The Sukhoi Su-26 in Svetlana Kapanina livery — Russia's unlimited-aerobatic monoplane flown by the most-decorated woman in aerobatic history — captured as a sport-scale RC model.
The Sukhoi Su-26 is the work of the Sukhoi Design Bureau, the famed Soviet OKB whose military-aerobatic lineage produced some of the most demanding fighter aircraft of the Cold War. The Su-26 was developed in the early 1980s as a single-seat unlimited-aerobatic monoplane, designed to give Soviet competition pilots a domestic alternative to the Yakovlev aerobatic line. The prototype first flew in 1984, and the type went on to dominate world unlimited-aerobatic competition through the late 1980s and 1990s.
This RC model is finished in the livery of Svetlana Kapanina, a Russian aerobatic pilot widely regarded as one of the greatest competitive aerobatic pilots in history. Kapanina has won the women's overall World Aerobatic Championship more than any other pilot in the history of the discipline — multiple consecutive championships through the 1990s and 2000s — and the Su-26 has been one of the airframes most associated with her career. The combination of Russian airframe and Russian pilot has been an iconic visual presence on the unlimited-aerobatic competition circuit for a generation.
The Su-26's unmistakable silhouette — short-coupled mid-wing layout, distinctive cowling shape inherited from the Sukhoi fighter lineage, and the broad fuselage characteristic of Russian aerobatic design — appears in foam, balsa, and giant-scale Su-26 RC kits at modern competition fly-ins. Kapanina-livery scale models are popular among RC pilots who follow the unlimited-aerobatic competition scene.
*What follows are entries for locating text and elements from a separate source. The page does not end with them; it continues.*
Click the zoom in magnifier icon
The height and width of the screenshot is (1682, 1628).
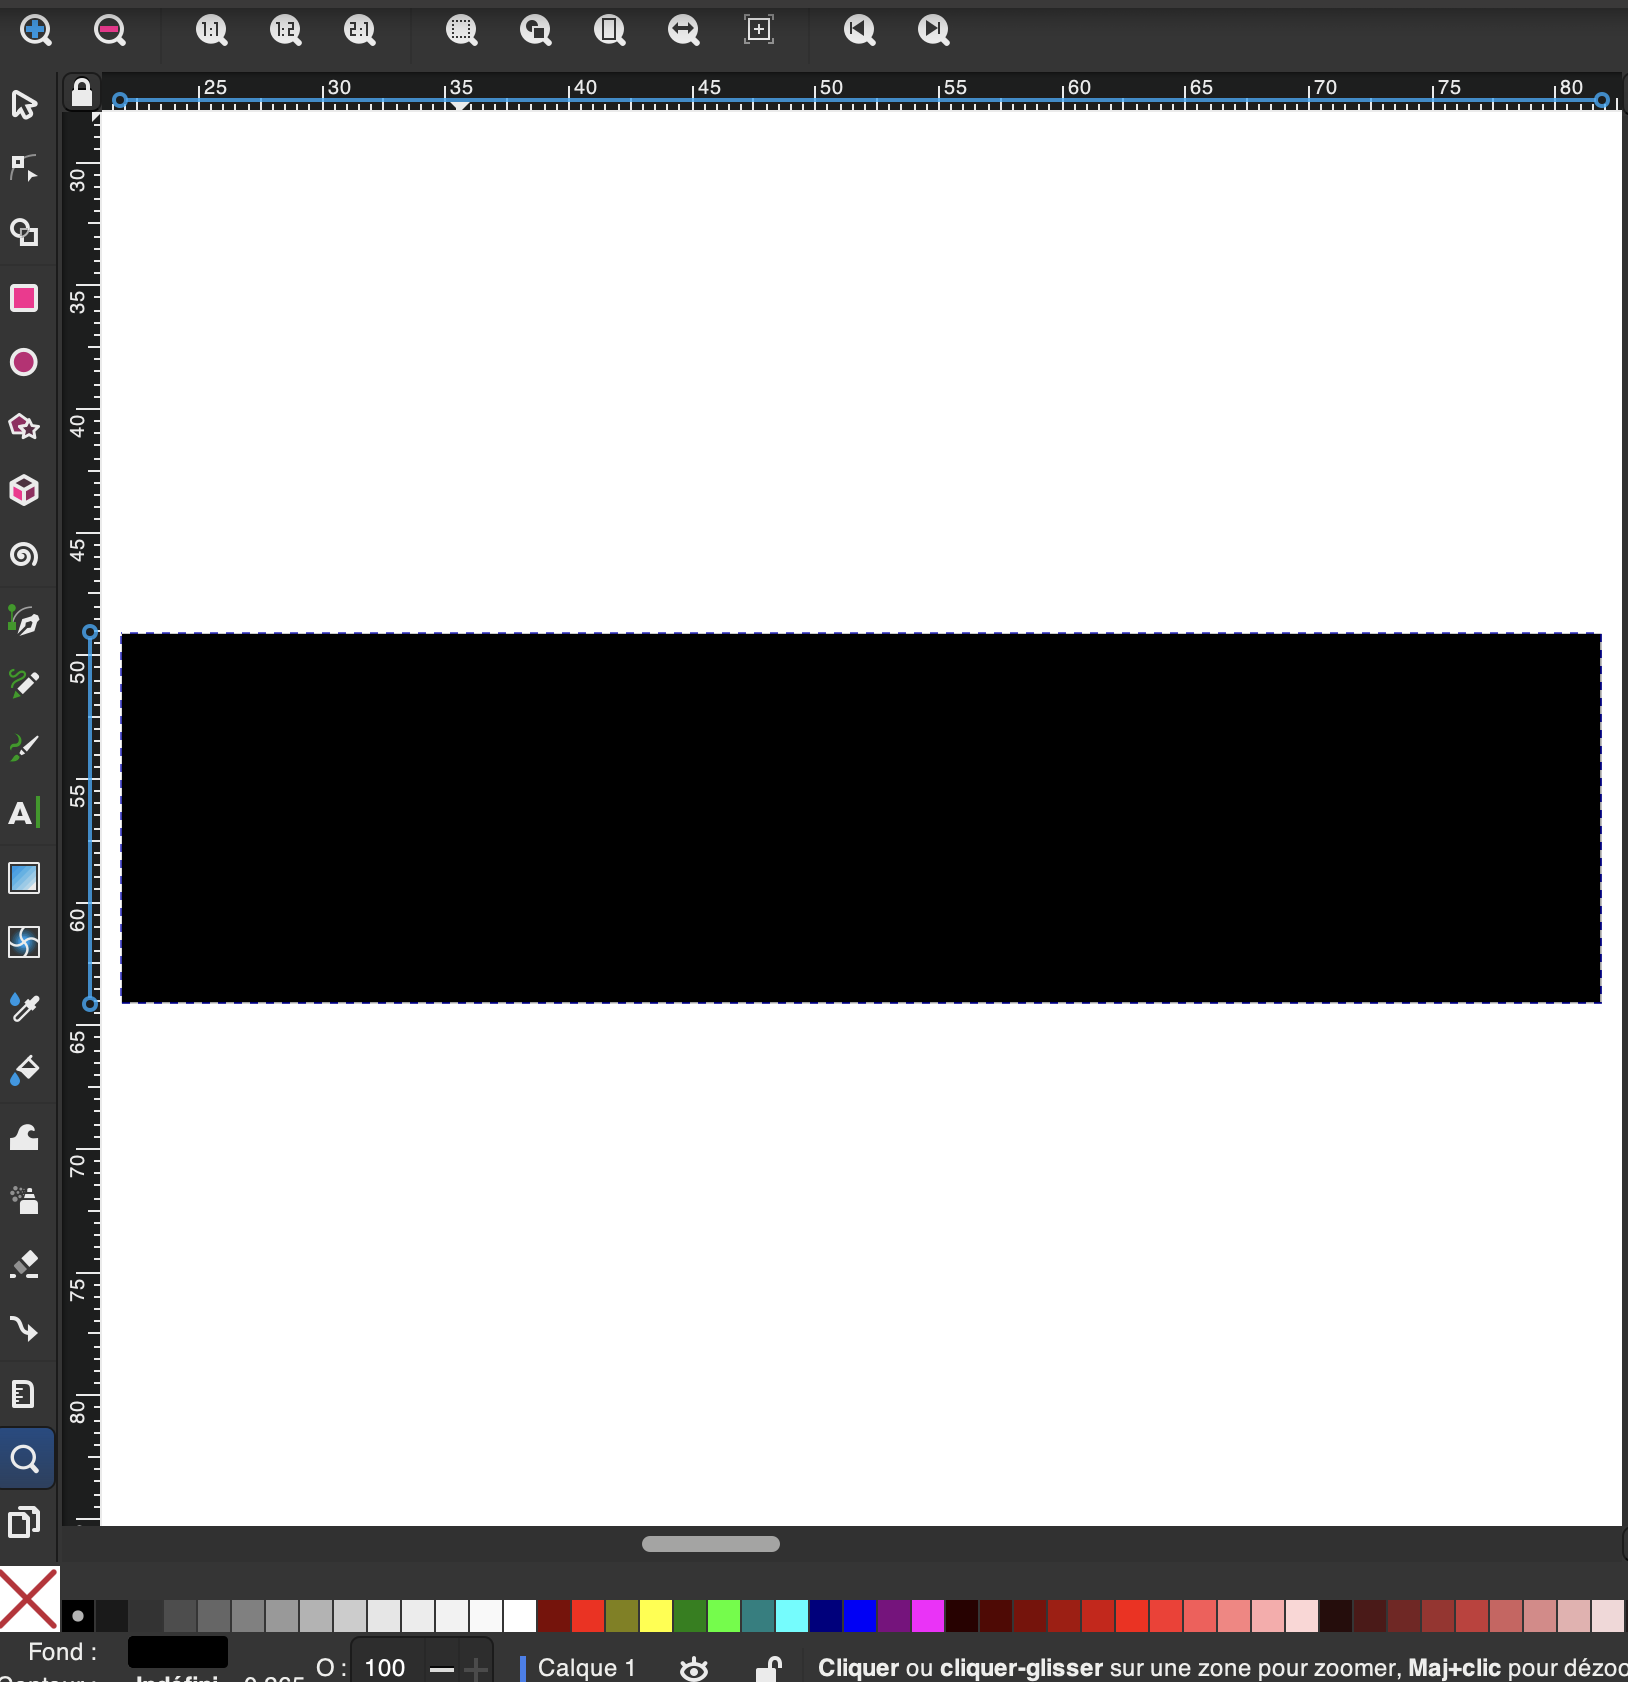tap(36, 30)
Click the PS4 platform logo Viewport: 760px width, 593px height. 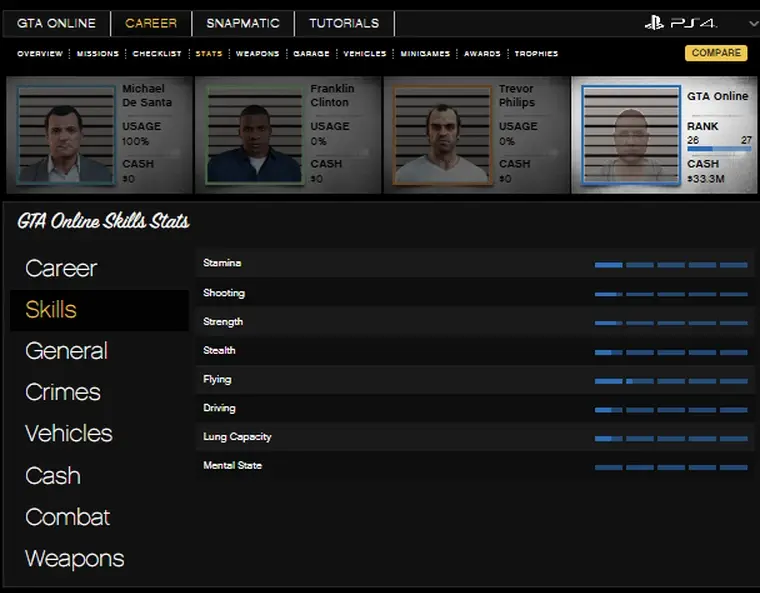[x=681, y=23]
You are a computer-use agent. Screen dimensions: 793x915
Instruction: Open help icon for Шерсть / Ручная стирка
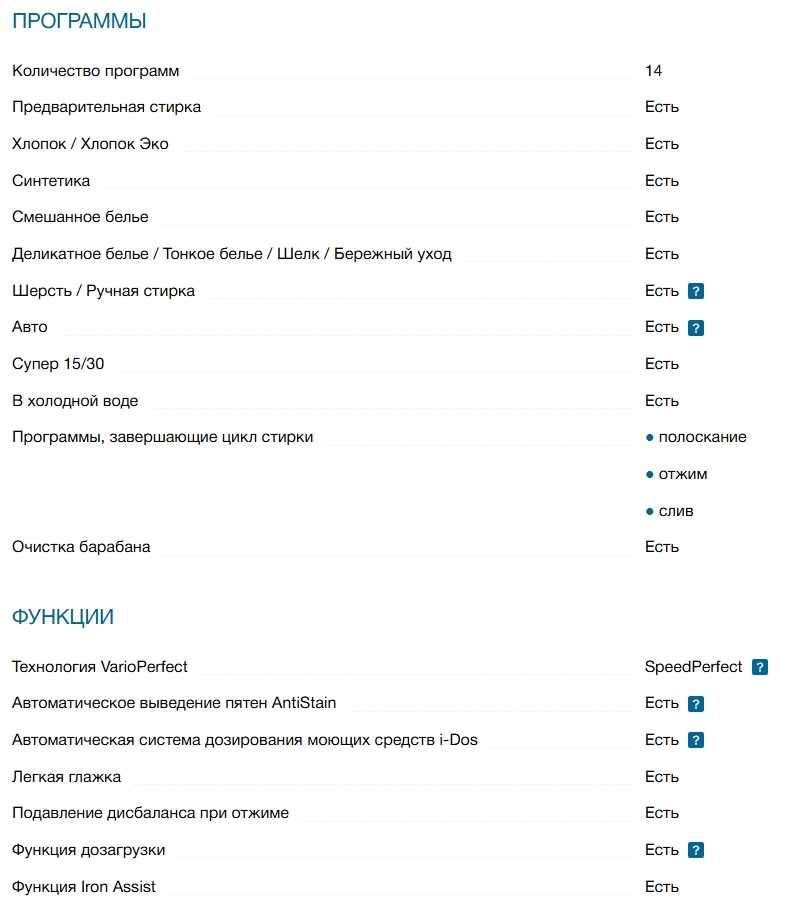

A demanding aerobatic mount with the distinctive Russian design philosophy. The Su-26 has a heavier feel than the smaller Western aerobatic monoplanes — more inertia, generous control authority, and the kind of stable-but-aggressive handling Kapanina's career was built on. Use it for the unlimited-aerobatic vocabulary: vertical lines, knife-edge passes, slow rolls, and hovering on the prop. Pairs well with grass strips and aerobatic-box landscapes. A natural sibling of the Yak 54 32 Percent (3D Planes pack) — different Sukhoi design philosophy, same Russian competition heritage.